On Exhibit: Multimedia Art on Sutter Galleries Throughout June
Paintings of inter-generational love and tension, human experience in casts, and photographed beautiful moments coming into the world. See them all on exhibit at Academy of Art University’s Sutter galleries.
Saturn Devouring His Son
Tao Sang
625 Sutter
June 7-27, 2019
“The inspiration comes from the conflicts I have been going through between the generation of my parents and my generation,” explained Tao Sang. Her parents were born on the cusps of the Chinese Cultural Revolution, and grew up in a time when absolute worship of their leader Mao was deeply rooted in their consciousness, along with a firm, unwavering belief in collectivism.

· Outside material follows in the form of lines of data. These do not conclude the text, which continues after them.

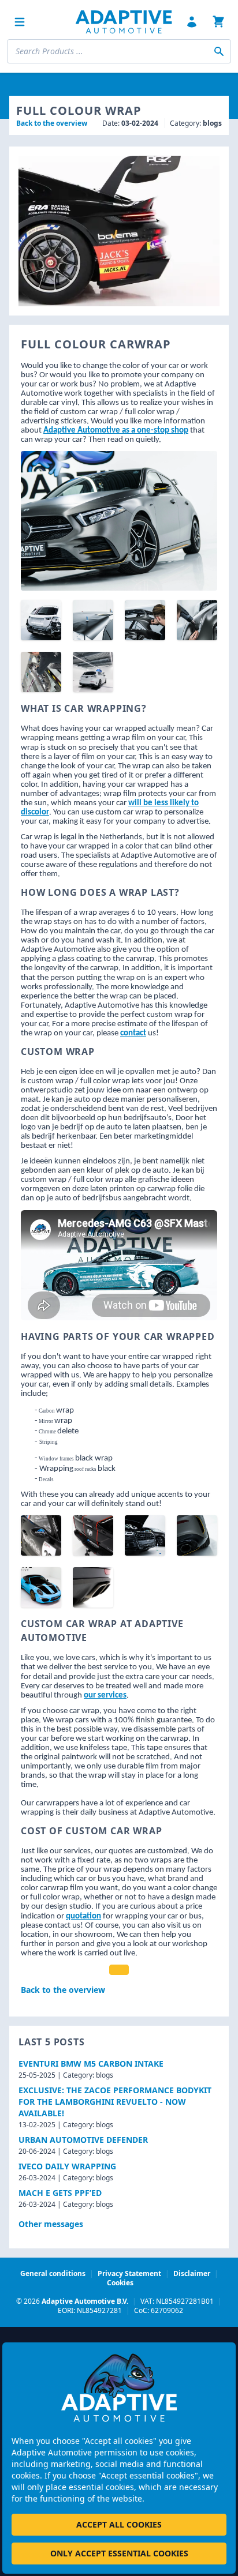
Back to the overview (51, 123)
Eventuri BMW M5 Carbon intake (90, 2063)
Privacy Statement (129, 2273)
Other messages (50, 2223)
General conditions (52, 2273)
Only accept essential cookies (119, 2553)
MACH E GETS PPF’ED (60, 2192)
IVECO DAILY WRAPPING (67, 2166)
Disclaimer (191, 2273)
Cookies (120, 2283)
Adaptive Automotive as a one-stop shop (115, 430)
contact (133, 1033)
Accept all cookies (119, 2524)
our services (105, 1695)
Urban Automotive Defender (83, 2139)
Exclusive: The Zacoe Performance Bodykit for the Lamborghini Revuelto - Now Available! (114, 2102)
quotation (83, 1916)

Meanwhile, Tao Sang, BFA Painting and Drawing, was born in the 1980s, a time when individualism was becoming more prominent. Their generation believes in self-liberation.

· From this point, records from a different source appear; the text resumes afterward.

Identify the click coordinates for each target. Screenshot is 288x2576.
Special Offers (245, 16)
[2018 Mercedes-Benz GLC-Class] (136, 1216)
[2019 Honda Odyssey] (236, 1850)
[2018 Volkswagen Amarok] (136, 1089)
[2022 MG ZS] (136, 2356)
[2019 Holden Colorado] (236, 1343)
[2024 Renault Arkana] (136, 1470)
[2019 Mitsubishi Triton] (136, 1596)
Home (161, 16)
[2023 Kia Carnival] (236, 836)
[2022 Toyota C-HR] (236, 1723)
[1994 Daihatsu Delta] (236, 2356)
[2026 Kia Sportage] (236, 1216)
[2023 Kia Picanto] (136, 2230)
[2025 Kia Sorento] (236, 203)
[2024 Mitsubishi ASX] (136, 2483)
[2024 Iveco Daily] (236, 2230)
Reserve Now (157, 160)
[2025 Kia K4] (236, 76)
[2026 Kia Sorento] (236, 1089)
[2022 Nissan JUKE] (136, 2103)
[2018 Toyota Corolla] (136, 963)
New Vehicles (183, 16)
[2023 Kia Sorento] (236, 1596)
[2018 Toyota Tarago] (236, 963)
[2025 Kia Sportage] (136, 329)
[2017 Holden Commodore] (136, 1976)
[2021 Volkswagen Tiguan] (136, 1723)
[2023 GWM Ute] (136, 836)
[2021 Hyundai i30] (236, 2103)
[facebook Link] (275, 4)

While there is a natural bond and love between these two generations, there also tension. Her paintings and sculpture show how both can coexist, despite the tendency to fall into conflict. As she embodies personal, private feelings into small paintings, she expands to a much bigger scale using sculptures to show the transition from the personal to the public, the individual to society.
Saturn Devouring His Son is on exhibit at the Academy Gallery on 625 Sutter until June 27, 2019.
Becoming
Samira Akbari and Homai Vahidi
688 Sutter
June 7-30
For Samira Akbari, MFA Fine Art Sculpture alumna, retelling her own stories is her way of talking about the universal human experience. She also believes that culture and architecture influence the way humans are. In using body casting on the human body, and then later on casting them in Ceramic and Bronze, and placing them inside vintage frames, Samira is referring to the physical structures that society, culture, and religion impose upon the human experience.
“I believe we should be aware that we are [result] of the environments that we live in also in the every day life.”
Meanwhile, MA student Homai Vahidi shares his collection of photographs gathered throughout a span of seven years. These years, according to him, were “wonderfully surprising, eye-opening, and inspirational. I found beauty in the most unexpected places and experienced unforgettable moments.”
His photos from the Middle of Black East series depict symbolisms of the contrast that a young Iranian woman goes through, in her private and public life. Her modern self remains inhibited through government rules that limit freedoms upon them.
At the end of the day, he firmly believes that this is what photography’s ultimate purpose is: to bring beautiful moments into the world.
Becoming is on exhibit at 688 Sutter until June 30, 2019.